『エレファント・バニッシュ』

 小説を舞台化するとたいてい小説より面白くなくなるが、私が出会ったその数少ない例外の一つがコンプリシテの『ルーシー・キャブロルの三つの人生』だった。ただ素朴に「物語を語る」ことがいかに観客の想像力を刺激するか、あるいは俳優の身体表現によって、原作にはなかった深みを付け加えてくれるか、ということをまざまざと示してくれたという点で、私がこれまで見た舞台の中で最上の部類に属するものだった。マクバーニー演出の『ストリート・オブ・クロコダイル』やイオネスコの『椅子』もまた、そこまではいかなかったが、やはり素晴らしいものだった。

 しかしどうしたことか。『エレファント・バニッシュ』はきわめてひどい出来だった。

 最初に断っておかなければならないが、この出来の悪さは俳優の責任ではない。吹越満も高泉淳子もおそらくは村上春樹のよい読者ではないだろうが、だからといって俳優として彼らがやるべきことをやっていなかったわけではない。しかし残念ながら、他の作品で見た彼らのほうがずっと輝いていた。

 あくまでも責めを負うべきは演出のマクバーニーである。理由を順番にあげていこう。まず、ルコックのもとで学んだマクバーニーの売りは、身体表現がいかに無限の可能性を持っているかを示すことにあったはずだが、今回はほとんどそれが見られなかった。代わりに見られたのは、ビデオを使い、蛍光灯や目眩ましのパー管などライティングに自己主張させ、無機的な機械音を多用する、きわめて凡庸な「マルチメディアシアター」、ロバート・ウィルソンやロベール・ルパージュやウースター・グループのエリザベス・ルコンテの二番煎じ的な舞台だった。

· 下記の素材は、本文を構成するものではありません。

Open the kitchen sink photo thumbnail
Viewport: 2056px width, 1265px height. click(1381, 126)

 身体表現の欠落はたとえば「パン屋再襲撃」のエピソードに端的に見られるだろう。主人公夫婦が夜中に突然空腹を覚える、という件りで、原作を読んだことがある人間は、空腹が主人公たちのある種の精神的な飢餓を象徴的に表しているのだということは理解しつつ、単なる象徴性をこえて迫ってくる、物質的な条件としての空腹が描かれていることを知っている。そしてマクバーニーであれば、その空腹を小説とは違ったかたちで身体表現にするはずだと予期してもいいはずだ。しかしあにはからんや、空腹という状態はただ言葉で説明されるだけで、全くリアリティを持っていなかった。本当に腹が減っているのだ、ということが観客に言葉を超えて伝わってくる、ということがまったくなかった。

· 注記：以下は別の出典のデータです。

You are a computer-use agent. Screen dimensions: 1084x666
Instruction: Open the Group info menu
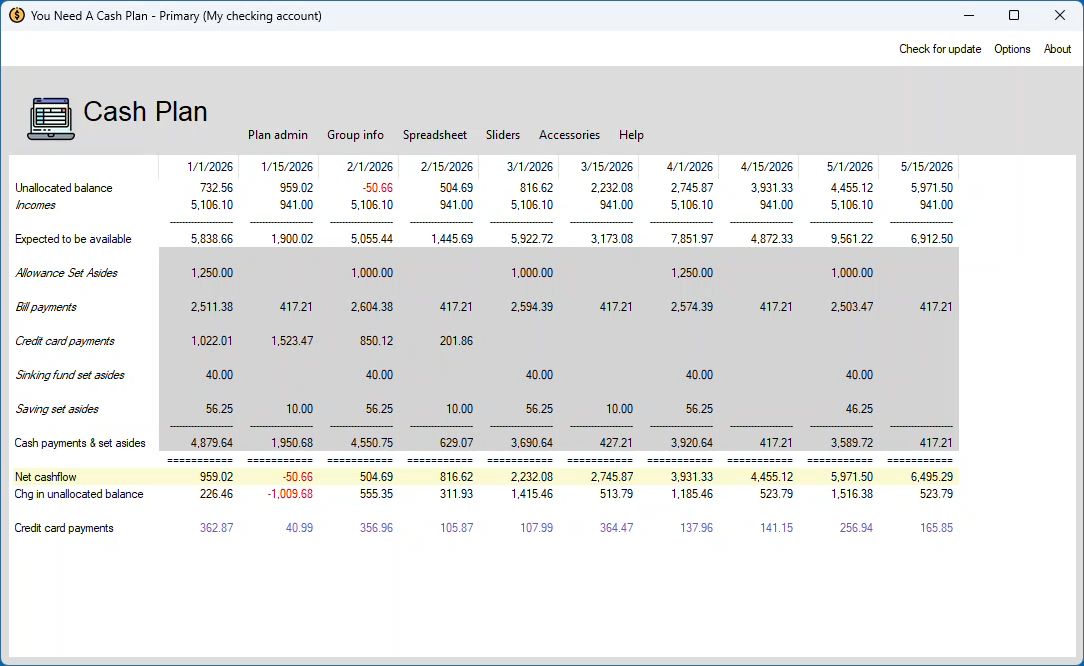click(355, 135)
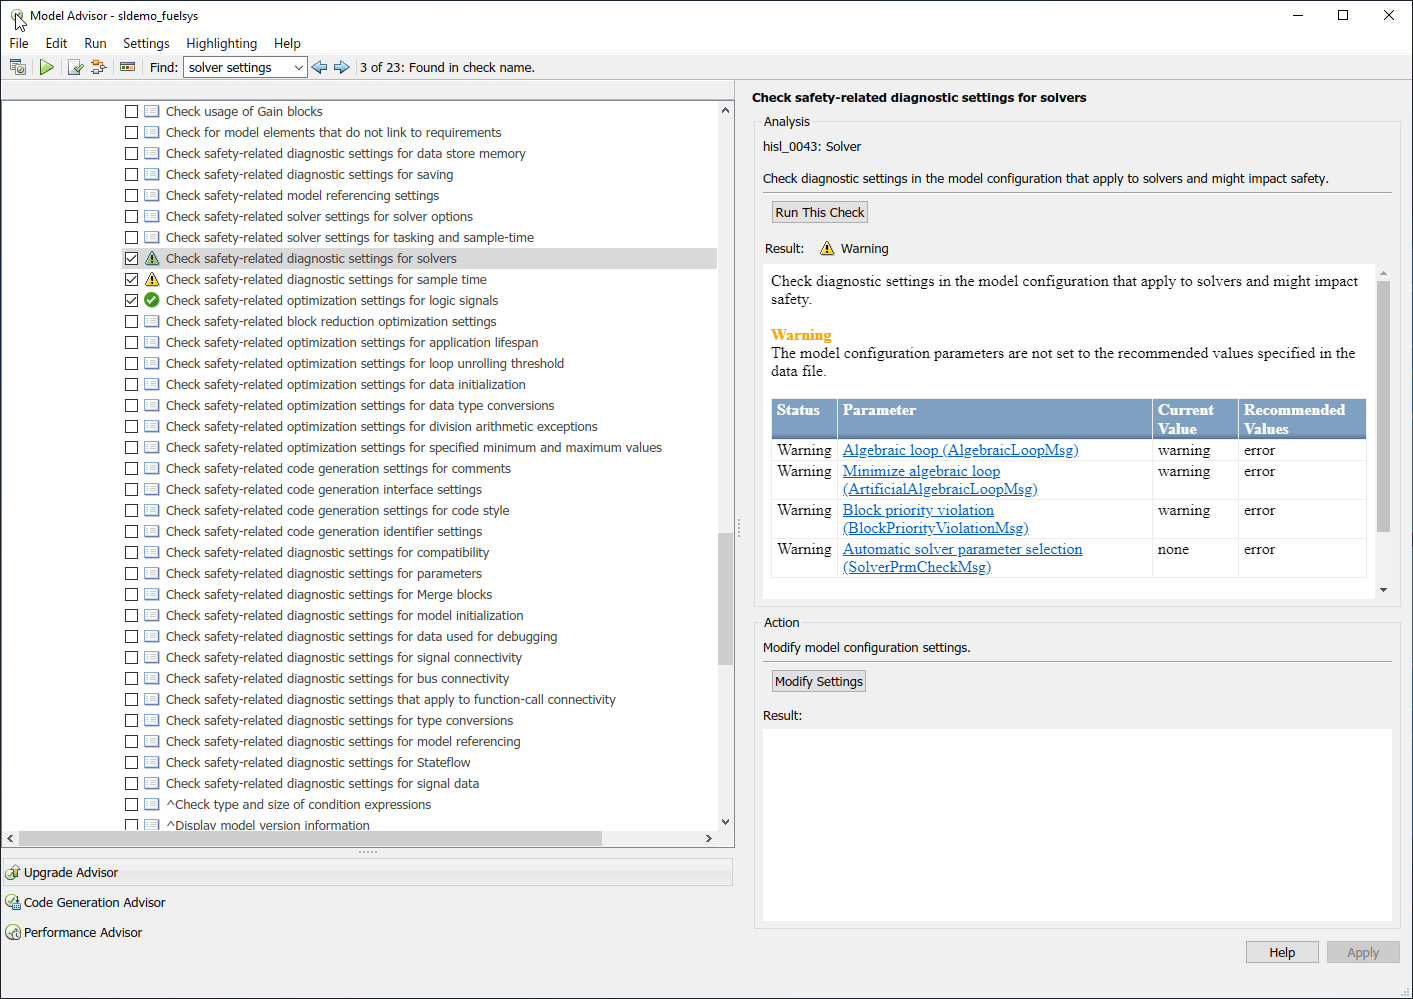Uncheck optimization settings for logic signals check
The height and width of the screenshot is (999, 1413).
[131, 301]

 論点を一部先取りしてしまったが、もう一つ今回の演出で問題だったのは、マクバーニーが村上春樹を(少なくとも日本で受け入れられているようなかたちでは)理解していなかったことである。三つの短編の粗筋を知ればすぐわかるように、村上文学の核は、最終的に不合理なもの、理性を超えたものが人間を動かしている、世界の中心にある、という信仰にある。しかし今回この不合理性への信仰は、笑いをとれる奇妙なエピソードの羅列に翻訳されてしまった。ビックマック三十個を奪った二人がコーラの代金を払う、という件りは決して「ちょっと面白い」話ではない。パン屋からかけられた「呪い」を解く儀式としてのマクドナルド襲撃は、手順に則って厳格に行われる必要があるゆえに、妻はコーラの代金を払うことを主張するのだ。

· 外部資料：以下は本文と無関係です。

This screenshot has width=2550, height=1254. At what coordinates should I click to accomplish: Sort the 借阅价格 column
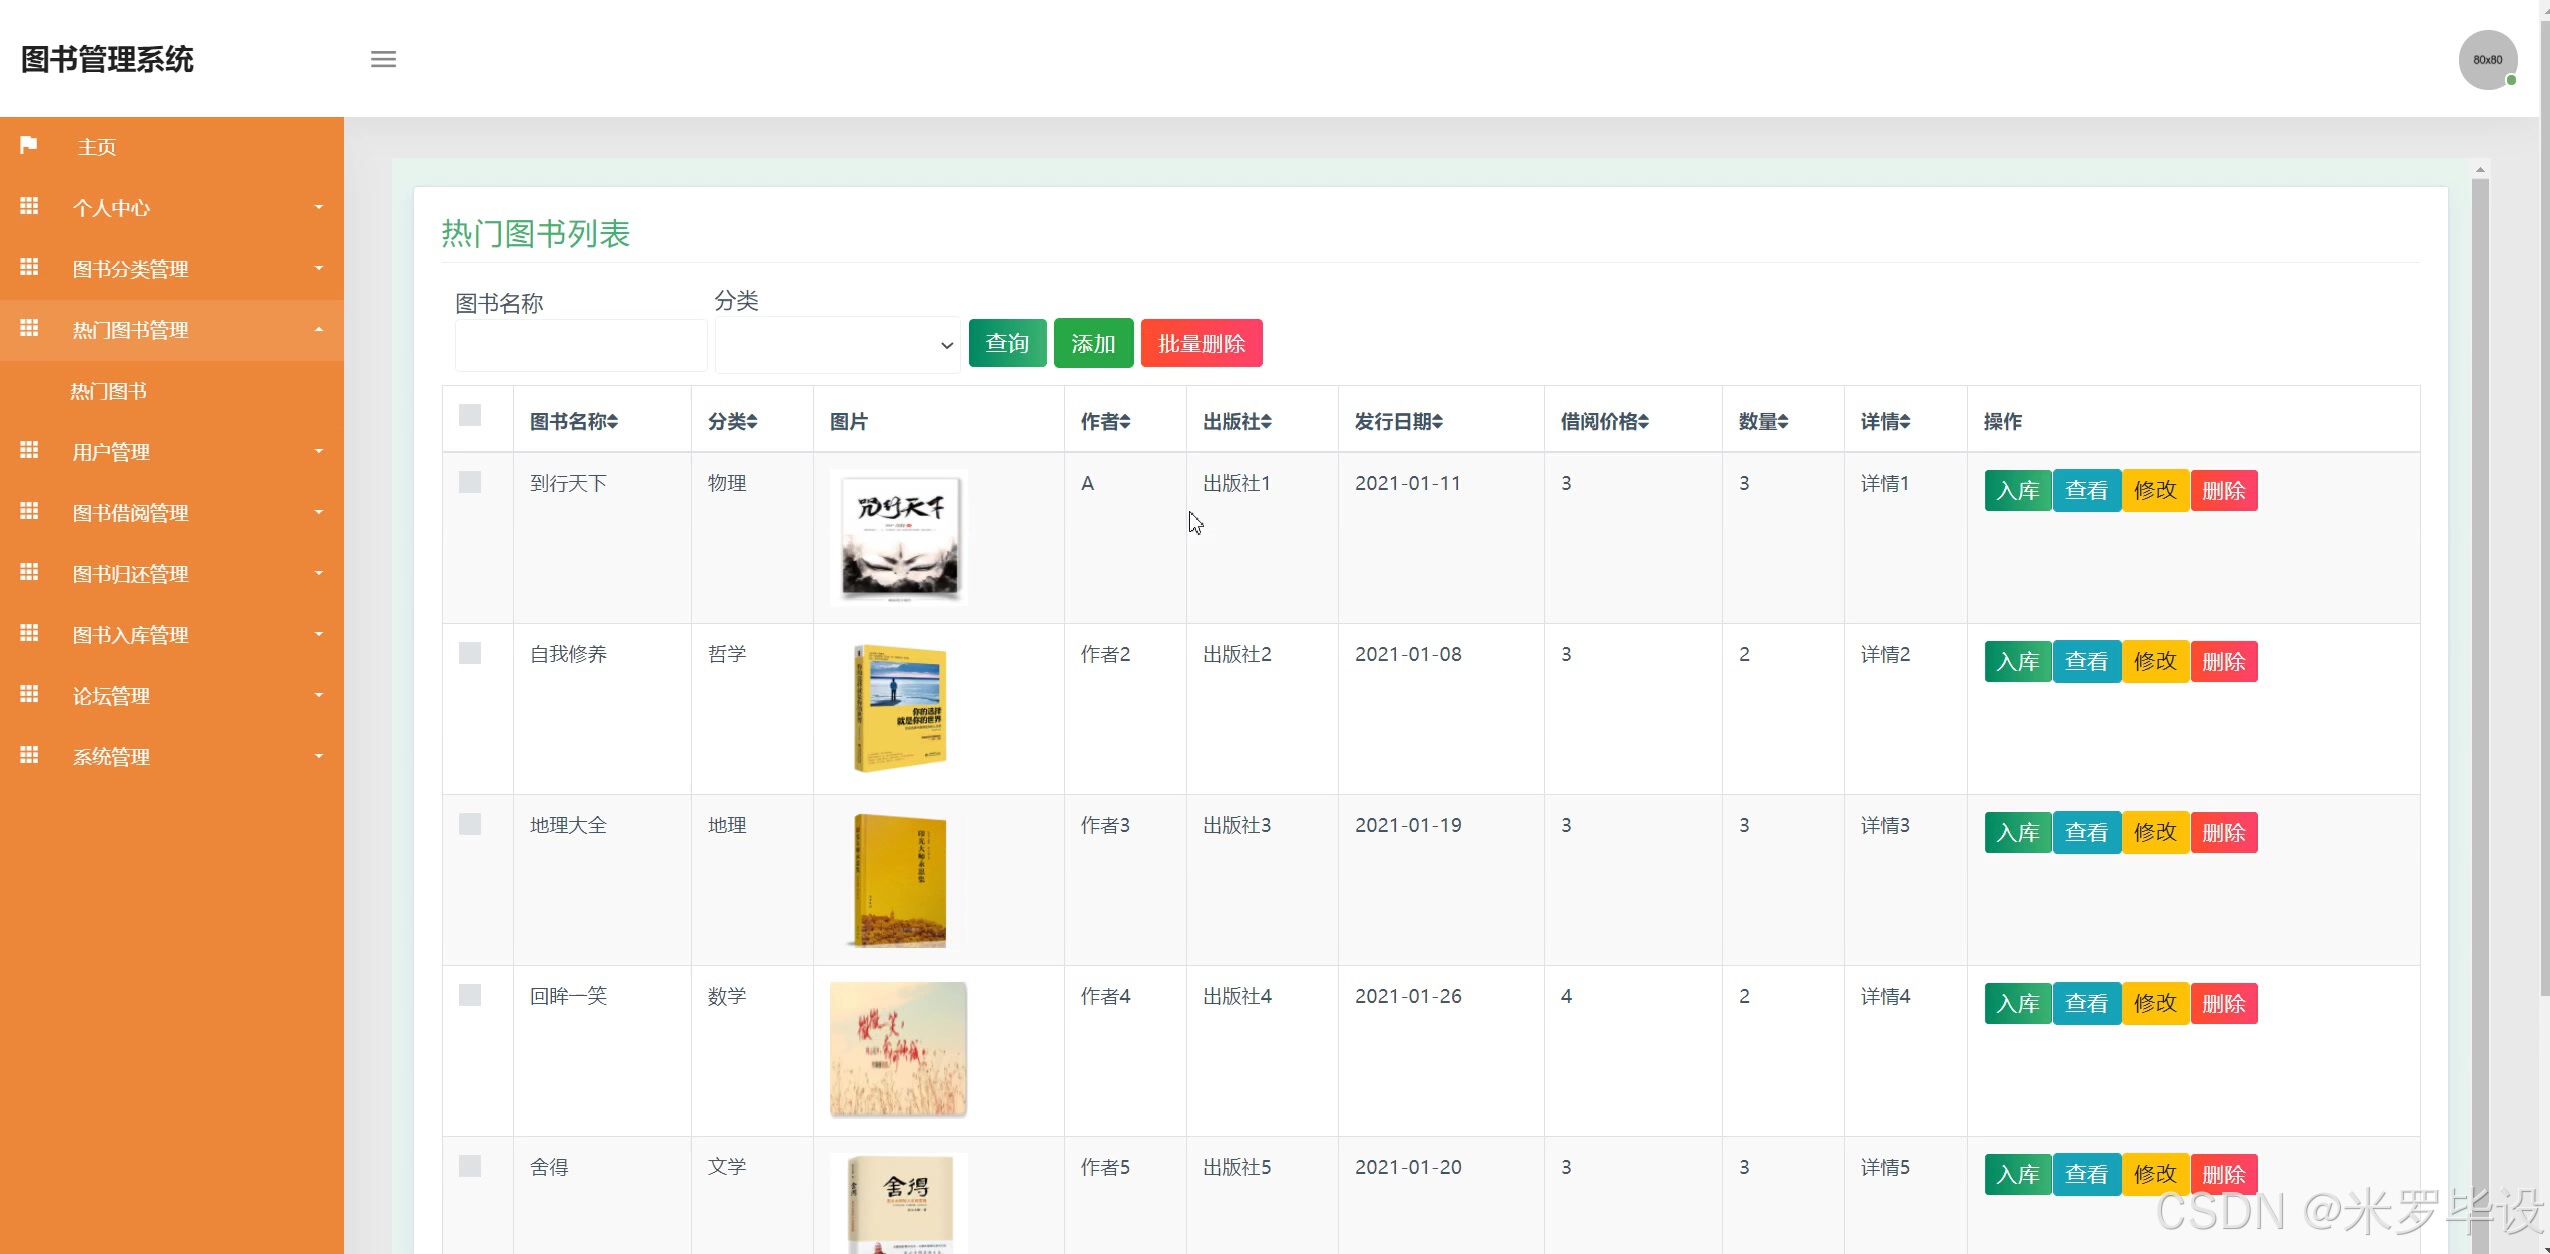pos(1643,422)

 最後に、村上文学の翻訳という、もっと一般的な問題がある。「バタ臭い」村上文学が英語に翻訳されることで、そのバタ臭さは英語圏の小説の白々しさ、作り物臭さにとってかわってしまう。それらは似ていても、別のものだ。今回の舞台ではそれがさらにもう一度翻訳される—マクバーニーは英訳を読んで、演出の指示を行い、日本人俳優およびスタッフはそれをもう一度原作に照らし合わせるという作業を行っているはずだ—ことで、翻訳物の舞台の白々しさを想起させるものになってしまった。舞台幕切れ近く、再び「象の消滅」からのエピソードが語られるときの、バーのシーンの白々しさは、まるで80年代のテレビでよく見られた、安物のトレンディドラマのようだった。よく読めばわかるが、原作の男女は決してあんな振る舞いをしていない。村上春樹の登場人物たちは「気障」ではあるが、トレンディドラマの登場人物たちのように格好ばかりつけているわけではない。もっと他者の存在を身近に感じて行動している。

 今回の舞台に描かれた日本人が自分たちであり、描かれた社会が日本の現代社会だと錯覚するのは、相当鈍感な神経の持ち主ではないか。テクノロジーが発達しているかわりに、空虚な人間関係が取り結ばれている、というステレオタイプな現代日本のイメージをマクバーニーが提示しようとしているのだとしたら、それはまた新たなオリエンタリズムなのである。ロンドン公演で「現代の日本人が示されている」というような凡庸な劇評が出てこないことを切に祈るばかりである。